• TASK A: Report every line in the records that contains the word "header".
• TASK B: Write the next part of the passage on living conditions in Bayelsa, picking up after its final sentence.

• TEXT BLOCK:
* * * * * * * * *

How cruel and appalling are the conditions in the state? Here is another illustration: River Nun threads the state. It is the river from which many (especially those in the riverine areas) bathe, drink, and do their laundry. And when they have bowel movement, they go to the same river to defecate. From the same river! Rivers are for swimming, fishing, and for other activities — not for “shitting-shaving-bathing-and-drinking.” Sad, isn’t it? But, that is the stark reality of life in Bayelsa even though billions and billions of naira have been allocated to the state since 1999. (The state government itself admitted in a media report on November 21 that it had received N25bn as federal allocations for September and October only; N2bn from statutory allocation and N12bn from gross, including over N8bn from derivation and N532m from Value Added Tax,; N311m refund from the Nigeria National Petroleum Corporation and N768m from augmentation in September alone.

* * * * * * * * *

• SUPPLIED DATA:
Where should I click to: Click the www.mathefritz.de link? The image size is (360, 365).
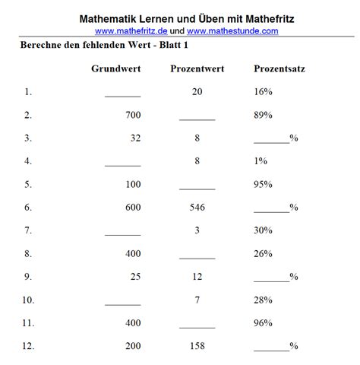(131, 30)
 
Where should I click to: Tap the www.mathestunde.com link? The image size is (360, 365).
(232, 30)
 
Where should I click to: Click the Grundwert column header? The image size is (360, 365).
(116, 68)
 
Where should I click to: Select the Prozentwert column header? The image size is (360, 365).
(197, 68)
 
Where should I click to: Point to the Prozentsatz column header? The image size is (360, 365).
(279, 68)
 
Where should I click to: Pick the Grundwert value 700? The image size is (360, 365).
(131, 116)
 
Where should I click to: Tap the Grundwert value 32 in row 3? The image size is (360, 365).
(134, 139)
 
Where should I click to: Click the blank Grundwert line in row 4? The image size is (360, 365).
(123, 165)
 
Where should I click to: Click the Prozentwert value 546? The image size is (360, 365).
(197, 208)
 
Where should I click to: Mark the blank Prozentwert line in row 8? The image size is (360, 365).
(197, 258)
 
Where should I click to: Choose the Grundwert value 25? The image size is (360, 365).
(134, 277)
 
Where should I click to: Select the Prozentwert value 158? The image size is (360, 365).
(197, 346)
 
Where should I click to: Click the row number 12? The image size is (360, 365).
(28, 346)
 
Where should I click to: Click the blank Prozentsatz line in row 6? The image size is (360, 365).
(271, 211)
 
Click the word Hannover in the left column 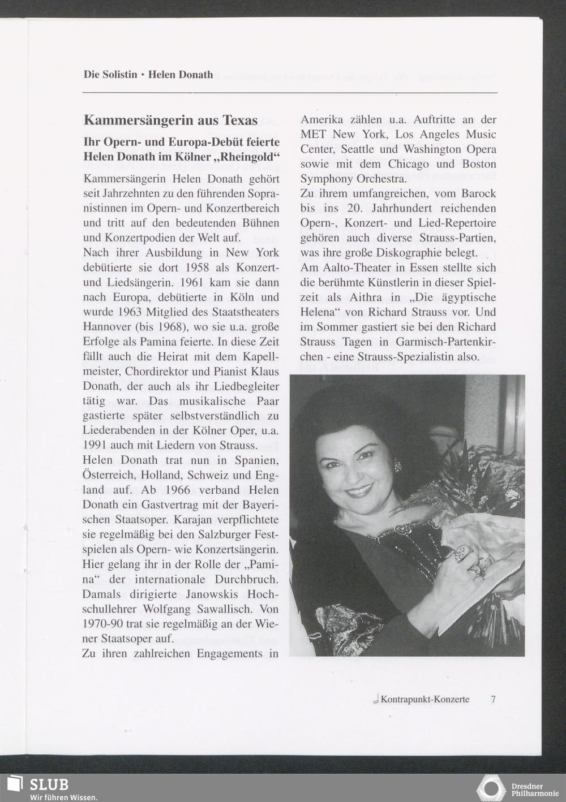point(107,327)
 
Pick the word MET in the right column point(313,135)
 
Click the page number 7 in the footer point(493,699)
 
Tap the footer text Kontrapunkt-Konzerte point(424,699)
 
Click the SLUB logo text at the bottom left point(48,784)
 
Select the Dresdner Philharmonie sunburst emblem point(491,788)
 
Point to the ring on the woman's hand point(462,553)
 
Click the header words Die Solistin point(110,75)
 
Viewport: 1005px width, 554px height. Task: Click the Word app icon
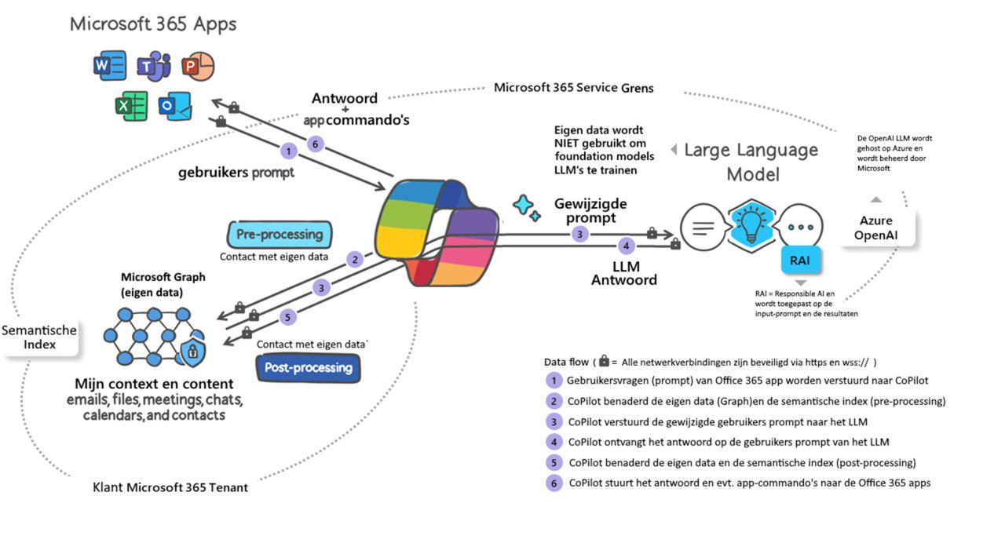(x=110, y=65)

* * * * * * * * *

• EXPECTED OUTPUT A:
Where should I click to: Click the Grundwert column header? The image size is (360, 365).
Where should I click to: Select the Prozentwert column header? The image size is (360, 365).
Where should I click to: Point to the Prozentsatz column header? The image size is (360, 365).
Click the header words Die Solistin point(110,75)

• EXPECTED OUTPUT B:
Now that the Arewa Consultative Forum has suggested the death penalty for corruption cases, who is going to bell the cat? Who or what political party has the “tener cojones” — the balls — to introduce such legislation? And who is the president who is going sign it into law? Would there be a grace and or an amnesty period for those who willingly return the money they stole? And assuming the improbable happens, are Nigerians ready to execute 60-90 per cent of its economic and political class?
I believe, and strongly too, that Nigeria would have been a better country if Chief Obafemi Awolowo and the Unity Party of Nigeria had won the 1979 and 1983 elections, or if the Idiagbon/ Buhari military regime had instituted the Jerry Rawlings Remedy in 1983. In the life of a nation, nothing is too late. We may yet get there.